----- Текстовый фрагмент -----

№9, 1971/Теория литературы

Семиотика и художественное творчество

1

Знаки и знаковые системы, как известно, играют большую роль в общественной жизни человека. Область их действия очень широка, типы их весьма разнообразны. К ним относятся, например, различного рода обряды и многочисленные виды сигналов, денежные знаки и формы одежды как профессионального, так и национального характера, естественные языки и языки, искусственно созданные для потребностей необыкновенно разветвленной современной науки, и т. д.

Семиотика – наука о знаках и знаковых системах, интенсивно развивающаяся в наши дни, ставя целью раскрыть свойства знаковых процессов, стремится со своих позиций исследовать и такие явления культуры, как искусство и литература. В этом направлении неоднократно уже предпринимались и предпринимаются сейчас настойчивые попытки учеными различных стран.

Однако вопрос о научной обоснованности распространения на литературу и искусство принципов семиотики, или, точнее говоря, о возможностях и границах такого подхода, на наш взгляд, в настоящее время не может считаться в полной мере решенным. Происходят горячие споры, в которых выявляются не только разные, но нередко и резко отличающиеся друг от друга по своей методологической основе точки зрения. Общезначимые результаты пока невелики. Вместе с тем освещение проблемы знаковых явлений в литературе и искусстве, несомненно, представляет существенный интерес как в общетеоретическом плане, так и в отношении оценки определенных процессов в современном искусстве и искусстве прошлого.

В связи с общей теорией знаков вопросов искусства касался один из основоположников современной семиотики Ч. Пирс. Все знаки он разделял на три основные категории: индексы, изображения (icons) и символы. Отличительным признаком изобразительного знака Ч. Пирс считал то, что «он может представлять свой объект главным образом по сходству, вне зависимости от того, каков способ его существования» 1. К числу изобразительных знаков Ч. Пирс относил произведения живописи, в которых, по его мнению, принцип сходства соединяется с конвенциональными правилами, со сложившимися, общепризнанными условностями. Он писал: «Любой материал изображения, такого, например, как живопись, – широко конвенционален по его способу репрезентации» 2.

-----

## Краткое задание 1
Верните все строки, в которых встречается слово «section», с учетом регистра.

----- Записанные данные -----

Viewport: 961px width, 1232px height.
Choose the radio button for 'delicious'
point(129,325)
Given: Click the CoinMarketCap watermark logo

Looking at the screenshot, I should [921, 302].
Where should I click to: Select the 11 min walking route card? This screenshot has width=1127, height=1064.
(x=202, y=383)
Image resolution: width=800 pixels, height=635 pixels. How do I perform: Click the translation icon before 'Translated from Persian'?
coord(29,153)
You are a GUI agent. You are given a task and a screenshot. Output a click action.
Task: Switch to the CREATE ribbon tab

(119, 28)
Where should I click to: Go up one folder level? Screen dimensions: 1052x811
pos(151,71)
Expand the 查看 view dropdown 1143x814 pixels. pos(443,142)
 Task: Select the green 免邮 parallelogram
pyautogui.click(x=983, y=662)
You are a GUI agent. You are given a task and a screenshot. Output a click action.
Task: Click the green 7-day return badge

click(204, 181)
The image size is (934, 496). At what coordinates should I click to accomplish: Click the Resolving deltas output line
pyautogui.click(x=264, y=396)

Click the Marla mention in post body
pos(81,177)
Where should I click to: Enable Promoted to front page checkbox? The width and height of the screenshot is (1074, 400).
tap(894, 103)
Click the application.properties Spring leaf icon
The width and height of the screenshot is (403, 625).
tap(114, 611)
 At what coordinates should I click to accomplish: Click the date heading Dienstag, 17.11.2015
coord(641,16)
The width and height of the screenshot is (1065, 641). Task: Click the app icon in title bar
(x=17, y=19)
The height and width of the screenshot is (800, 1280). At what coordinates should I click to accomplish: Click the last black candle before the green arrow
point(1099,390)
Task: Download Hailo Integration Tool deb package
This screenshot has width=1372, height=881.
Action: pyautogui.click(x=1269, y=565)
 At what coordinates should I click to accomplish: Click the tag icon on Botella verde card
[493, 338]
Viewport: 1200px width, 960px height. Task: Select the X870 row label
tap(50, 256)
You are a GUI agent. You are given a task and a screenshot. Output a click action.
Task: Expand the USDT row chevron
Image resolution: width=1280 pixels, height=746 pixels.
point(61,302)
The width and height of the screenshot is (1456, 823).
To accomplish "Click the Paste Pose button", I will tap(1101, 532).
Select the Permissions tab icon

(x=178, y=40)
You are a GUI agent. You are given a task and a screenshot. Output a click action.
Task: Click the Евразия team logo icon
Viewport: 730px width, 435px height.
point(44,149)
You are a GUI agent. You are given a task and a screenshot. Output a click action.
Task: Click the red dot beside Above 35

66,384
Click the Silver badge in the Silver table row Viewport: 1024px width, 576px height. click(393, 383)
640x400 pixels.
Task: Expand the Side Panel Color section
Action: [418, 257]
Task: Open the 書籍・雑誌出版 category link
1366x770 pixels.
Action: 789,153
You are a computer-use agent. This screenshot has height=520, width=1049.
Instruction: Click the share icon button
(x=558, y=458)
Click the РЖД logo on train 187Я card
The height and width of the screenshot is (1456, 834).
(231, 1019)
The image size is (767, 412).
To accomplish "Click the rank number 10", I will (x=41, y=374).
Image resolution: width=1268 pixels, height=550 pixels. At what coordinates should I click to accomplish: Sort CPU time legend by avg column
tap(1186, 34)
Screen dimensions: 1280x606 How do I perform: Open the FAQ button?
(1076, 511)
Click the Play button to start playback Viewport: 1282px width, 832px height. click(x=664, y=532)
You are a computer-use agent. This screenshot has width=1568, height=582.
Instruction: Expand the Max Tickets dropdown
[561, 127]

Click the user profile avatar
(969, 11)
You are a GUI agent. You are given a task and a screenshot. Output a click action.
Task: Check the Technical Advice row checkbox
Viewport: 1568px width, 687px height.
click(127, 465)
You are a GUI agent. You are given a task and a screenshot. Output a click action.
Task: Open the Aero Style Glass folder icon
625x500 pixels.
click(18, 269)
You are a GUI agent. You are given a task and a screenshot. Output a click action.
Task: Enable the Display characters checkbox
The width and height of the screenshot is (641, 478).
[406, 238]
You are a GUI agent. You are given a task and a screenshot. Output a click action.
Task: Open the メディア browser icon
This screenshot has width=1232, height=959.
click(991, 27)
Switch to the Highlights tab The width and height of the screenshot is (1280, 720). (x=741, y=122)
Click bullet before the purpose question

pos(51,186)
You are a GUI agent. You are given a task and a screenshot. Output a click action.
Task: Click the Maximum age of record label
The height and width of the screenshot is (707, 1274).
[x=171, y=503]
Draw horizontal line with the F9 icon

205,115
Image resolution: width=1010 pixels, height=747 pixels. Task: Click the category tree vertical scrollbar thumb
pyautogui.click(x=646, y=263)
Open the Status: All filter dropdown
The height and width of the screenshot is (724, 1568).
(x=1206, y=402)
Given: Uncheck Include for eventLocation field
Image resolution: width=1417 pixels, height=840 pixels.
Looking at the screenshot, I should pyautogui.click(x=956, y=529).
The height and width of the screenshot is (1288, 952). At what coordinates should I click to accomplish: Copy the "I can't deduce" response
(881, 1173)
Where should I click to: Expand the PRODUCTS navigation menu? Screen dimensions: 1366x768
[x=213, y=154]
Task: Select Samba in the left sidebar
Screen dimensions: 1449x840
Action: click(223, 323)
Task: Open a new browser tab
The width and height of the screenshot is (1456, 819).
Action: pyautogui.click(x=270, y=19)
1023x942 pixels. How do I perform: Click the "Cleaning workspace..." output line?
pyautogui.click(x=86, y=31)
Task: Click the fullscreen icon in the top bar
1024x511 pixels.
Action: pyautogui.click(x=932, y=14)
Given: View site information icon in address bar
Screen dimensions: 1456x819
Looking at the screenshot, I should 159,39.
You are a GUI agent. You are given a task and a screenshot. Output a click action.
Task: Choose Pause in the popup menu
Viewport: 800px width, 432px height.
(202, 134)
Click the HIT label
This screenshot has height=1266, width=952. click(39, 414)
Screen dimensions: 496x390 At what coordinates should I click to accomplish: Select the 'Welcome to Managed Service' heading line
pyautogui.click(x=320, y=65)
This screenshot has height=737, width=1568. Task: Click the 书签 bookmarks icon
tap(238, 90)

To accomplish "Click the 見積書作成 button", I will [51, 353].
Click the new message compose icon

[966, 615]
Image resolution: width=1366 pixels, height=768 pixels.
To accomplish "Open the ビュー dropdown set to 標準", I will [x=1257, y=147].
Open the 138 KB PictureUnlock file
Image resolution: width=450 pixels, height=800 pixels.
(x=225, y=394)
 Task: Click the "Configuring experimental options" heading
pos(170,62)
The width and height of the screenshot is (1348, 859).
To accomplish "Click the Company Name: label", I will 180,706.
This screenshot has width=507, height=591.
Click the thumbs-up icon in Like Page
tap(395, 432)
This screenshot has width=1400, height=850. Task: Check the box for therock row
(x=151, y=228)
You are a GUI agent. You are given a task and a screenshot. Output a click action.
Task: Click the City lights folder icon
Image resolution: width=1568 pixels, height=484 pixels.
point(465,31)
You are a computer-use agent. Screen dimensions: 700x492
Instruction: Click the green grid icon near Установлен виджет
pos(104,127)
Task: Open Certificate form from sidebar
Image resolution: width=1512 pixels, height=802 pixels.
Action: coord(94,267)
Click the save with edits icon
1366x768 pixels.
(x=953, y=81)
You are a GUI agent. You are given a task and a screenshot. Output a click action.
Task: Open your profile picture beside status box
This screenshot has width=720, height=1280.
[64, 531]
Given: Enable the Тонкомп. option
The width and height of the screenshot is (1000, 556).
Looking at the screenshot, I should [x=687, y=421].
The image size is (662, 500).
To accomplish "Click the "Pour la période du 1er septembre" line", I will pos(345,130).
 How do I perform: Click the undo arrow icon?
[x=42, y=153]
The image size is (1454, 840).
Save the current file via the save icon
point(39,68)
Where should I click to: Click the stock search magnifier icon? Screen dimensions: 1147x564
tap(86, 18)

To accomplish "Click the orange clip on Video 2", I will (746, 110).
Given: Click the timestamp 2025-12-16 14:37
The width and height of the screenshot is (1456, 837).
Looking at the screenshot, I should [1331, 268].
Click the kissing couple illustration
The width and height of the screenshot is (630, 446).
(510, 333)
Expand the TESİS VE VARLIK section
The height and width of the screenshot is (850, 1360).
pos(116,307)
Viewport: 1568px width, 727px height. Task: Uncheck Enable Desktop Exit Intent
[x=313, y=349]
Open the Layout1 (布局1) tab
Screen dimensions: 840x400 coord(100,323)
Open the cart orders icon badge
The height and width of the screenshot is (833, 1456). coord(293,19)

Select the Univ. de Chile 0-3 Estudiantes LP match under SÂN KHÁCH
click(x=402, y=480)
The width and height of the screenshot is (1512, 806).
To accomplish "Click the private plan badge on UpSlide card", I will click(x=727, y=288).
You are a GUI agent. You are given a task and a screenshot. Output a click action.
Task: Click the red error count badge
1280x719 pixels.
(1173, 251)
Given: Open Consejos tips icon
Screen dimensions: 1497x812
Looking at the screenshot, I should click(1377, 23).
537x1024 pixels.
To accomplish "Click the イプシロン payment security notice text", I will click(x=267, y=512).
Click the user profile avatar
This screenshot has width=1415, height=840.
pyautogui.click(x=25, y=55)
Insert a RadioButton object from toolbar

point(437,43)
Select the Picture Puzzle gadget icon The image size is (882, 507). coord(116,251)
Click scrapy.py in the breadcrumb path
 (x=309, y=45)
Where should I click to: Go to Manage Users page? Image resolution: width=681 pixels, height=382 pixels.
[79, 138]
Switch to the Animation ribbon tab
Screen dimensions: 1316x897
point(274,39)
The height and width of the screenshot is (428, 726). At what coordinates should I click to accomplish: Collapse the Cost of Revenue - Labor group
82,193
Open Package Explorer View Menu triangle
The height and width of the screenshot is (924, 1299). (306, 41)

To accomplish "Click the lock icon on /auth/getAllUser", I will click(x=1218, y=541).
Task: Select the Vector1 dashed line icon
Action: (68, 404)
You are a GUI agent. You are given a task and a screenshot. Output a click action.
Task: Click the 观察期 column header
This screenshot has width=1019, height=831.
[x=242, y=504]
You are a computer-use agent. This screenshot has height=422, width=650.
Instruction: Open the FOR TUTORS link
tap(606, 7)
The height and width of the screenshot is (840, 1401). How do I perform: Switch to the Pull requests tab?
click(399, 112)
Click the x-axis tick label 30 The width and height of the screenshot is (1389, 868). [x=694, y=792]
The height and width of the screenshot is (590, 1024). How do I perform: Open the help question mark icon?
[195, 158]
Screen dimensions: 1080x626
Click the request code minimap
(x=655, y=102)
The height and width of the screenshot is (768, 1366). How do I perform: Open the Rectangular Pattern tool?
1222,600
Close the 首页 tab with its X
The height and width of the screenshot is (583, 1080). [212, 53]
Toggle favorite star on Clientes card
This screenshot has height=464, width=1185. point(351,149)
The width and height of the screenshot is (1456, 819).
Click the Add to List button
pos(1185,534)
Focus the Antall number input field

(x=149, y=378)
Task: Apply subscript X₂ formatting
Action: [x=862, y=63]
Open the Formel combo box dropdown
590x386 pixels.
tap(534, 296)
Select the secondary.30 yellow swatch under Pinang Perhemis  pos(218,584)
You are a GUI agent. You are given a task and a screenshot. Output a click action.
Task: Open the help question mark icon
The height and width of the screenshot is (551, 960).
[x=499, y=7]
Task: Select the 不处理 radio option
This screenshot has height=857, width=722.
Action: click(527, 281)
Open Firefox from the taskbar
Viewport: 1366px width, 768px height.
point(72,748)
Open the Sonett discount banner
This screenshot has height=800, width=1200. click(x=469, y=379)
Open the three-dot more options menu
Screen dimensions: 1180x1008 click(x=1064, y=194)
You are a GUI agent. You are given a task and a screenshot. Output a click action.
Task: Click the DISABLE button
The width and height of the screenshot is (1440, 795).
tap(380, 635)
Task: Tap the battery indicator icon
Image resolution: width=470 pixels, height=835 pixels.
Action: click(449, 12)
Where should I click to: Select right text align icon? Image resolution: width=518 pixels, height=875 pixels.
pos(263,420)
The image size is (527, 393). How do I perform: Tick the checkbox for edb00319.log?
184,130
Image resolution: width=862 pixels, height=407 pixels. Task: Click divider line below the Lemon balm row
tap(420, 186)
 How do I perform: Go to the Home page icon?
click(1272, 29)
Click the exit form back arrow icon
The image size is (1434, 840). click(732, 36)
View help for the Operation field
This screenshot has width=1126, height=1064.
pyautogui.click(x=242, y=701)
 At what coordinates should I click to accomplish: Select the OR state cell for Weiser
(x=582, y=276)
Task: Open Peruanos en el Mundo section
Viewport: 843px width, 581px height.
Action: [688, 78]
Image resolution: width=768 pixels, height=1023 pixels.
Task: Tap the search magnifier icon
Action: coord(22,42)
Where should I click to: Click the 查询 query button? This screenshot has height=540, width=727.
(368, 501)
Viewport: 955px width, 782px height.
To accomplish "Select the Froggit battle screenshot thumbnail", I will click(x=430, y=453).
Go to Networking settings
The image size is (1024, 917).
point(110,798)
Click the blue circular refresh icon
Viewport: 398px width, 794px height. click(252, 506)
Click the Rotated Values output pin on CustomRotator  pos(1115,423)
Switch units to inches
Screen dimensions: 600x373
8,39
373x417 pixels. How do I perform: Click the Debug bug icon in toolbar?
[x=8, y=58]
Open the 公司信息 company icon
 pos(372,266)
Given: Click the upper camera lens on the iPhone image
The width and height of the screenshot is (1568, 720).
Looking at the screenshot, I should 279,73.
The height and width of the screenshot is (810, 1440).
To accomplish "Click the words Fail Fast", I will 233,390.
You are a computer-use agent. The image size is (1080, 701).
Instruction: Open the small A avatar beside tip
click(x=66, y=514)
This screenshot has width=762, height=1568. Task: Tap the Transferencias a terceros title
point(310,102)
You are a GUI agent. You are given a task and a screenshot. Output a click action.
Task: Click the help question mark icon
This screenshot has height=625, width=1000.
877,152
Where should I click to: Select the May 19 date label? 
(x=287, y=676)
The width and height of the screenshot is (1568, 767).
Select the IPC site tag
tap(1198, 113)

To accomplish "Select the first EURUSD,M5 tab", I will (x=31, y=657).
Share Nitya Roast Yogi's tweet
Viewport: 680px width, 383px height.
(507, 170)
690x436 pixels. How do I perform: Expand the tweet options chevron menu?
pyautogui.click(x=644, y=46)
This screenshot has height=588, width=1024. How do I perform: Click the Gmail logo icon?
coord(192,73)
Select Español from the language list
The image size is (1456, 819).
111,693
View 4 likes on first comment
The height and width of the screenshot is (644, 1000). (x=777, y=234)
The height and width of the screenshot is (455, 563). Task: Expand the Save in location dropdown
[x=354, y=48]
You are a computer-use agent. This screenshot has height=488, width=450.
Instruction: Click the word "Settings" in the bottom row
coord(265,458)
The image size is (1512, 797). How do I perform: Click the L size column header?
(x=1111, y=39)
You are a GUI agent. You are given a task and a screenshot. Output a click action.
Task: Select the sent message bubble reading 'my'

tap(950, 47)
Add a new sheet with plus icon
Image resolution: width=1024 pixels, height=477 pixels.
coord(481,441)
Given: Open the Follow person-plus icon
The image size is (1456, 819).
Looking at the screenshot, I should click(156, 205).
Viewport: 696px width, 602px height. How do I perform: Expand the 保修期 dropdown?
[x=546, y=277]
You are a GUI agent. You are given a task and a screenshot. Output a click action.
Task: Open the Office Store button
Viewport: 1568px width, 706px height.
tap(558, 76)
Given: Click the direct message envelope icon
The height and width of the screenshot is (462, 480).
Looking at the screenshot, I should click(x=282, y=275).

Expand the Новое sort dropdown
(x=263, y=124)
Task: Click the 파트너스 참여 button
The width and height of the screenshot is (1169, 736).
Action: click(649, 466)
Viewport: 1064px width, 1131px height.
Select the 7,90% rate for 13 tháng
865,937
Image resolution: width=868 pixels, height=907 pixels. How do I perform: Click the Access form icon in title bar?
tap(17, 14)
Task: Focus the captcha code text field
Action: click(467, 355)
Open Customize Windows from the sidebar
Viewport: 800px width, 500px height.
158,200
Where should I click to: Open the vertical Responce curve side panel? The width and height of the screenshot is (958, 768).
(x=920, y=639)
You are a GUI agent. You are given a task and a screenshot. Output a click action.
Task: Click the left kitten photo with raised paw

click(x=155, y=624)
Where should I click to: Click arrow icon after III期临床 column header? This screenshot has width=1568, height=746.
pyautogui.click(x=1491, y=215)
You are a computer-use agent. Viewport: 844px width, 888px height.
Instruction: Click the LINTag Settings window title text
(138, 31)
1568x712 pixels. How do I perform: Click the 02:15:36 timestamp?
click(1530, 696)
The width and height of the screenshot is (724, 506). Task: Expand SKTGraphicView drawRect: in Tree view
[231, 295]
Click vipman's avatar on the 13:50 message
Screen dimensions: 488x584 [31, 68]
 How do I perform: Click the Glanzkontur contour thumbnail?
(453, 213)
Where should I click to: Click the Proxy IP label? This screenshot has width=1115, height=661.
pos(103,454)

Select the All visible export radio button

-----

## Краткое задание 2
Подхватите изложение статьи о семиотике и художественном творчестве и продолжите его после последнего приведенного предложения.

## Ожидаемый ответ 1
Task: Expand the Side Panel Color section
Expand the TESİS VE VARLIK section
Task: Open Peruanos en el Mundo section

## Ожидаемый ответ 2
Мысль об изобразительных (иконических) знаках в ее применении к искусству была активно воспринята американским философом Ч. Моррисом, который неоднократно обращался к проблемам семиотического истолкования явлений художественной культуры и считается одним из крупных специалистов в этой области. Для Ч. Морриса иконический знак – «это любой знак, который подобен в некоторых отношениях тому, что он обозначает. Изобразительность поэтому есть вопрос степени…» 3. Понимая изобразительную знаковость весьма расширительно, Ч. Моррис стремился распространить ее на различные явления искусства. При этом он отмечал, что вместе с некоторым подобием» объекту иконический знак заключает в себе возможность разной его интерпретации.

Исходя из этих положений, Ч. Моррис рассматривал как однородные – с точки зрения семиотики – прежде всего произведения любых, весьма несходных между собой, направлений живописи и скульптуры. Семантически значимыми у него оказываются и произведения абстрактного искусства. В статье «Эстетика и теория знаков» он писал: «…Абстрактное искусство это просто крайний случай высокой всеобщности семантической соотнесенности, всеобщности сложных изобразительных знаков…» 4

Изобразительная знаковость, по мнению Ч. Морриса, свойственна не только живописи и скульптуре, но и другим искусствам, в том числе музыке. Надо сказать, что его доказательства этого положения не отличаются особой оригинальностью. «Я спрашивал, – пишет Ч. Моррис, – многих людей, например, какую ситуацию может обозначать «Весна священная» Стравинского… Ответы различные: стадо диких слонов в панике, дионисийская оргия, геологические процессы формирования гор, конфликт динозавров. Но здесь нет указания, что это может обозначать тихий ручей, или влюбленных при лунном свете, или душевный покой. «Примитивные силы в элементарном конфликте» – таково приблизительное значение музыки, такой конфликт представлен изобразительно в самой музыке» 5.

Говоря о знаковости «Весны священной» Стравинского, Ч. Моррис имел в виду, конечно, не столько индивидуальные особенности этого произведения, сколько свойства музыки вообще, которая, по его убеждению, может изобразительно обозначать жизненные явления. Но здесь, как и в других пунктах, ясно выступают противоречия и слабости знаково-иконической теории искусства, развиваемой Ч. Моррисом. Простое, внешнее подобие жизненным объектам никогда не было целью истинного искусства, никогда не определяло его внутреннего смысла. Раскрытие характерного, существенных качеств окружающего мира, духовной жизни человека неизменно находилось в центре внимания крупнейших художников разных эпох. Поэтому определяющим принципом анализа явлений искусства не может быть само по себе известное сходство художественных образов с тем, что можно наблюдать в жизни, сходство к тому же в ряде случаев отдаленное и условное.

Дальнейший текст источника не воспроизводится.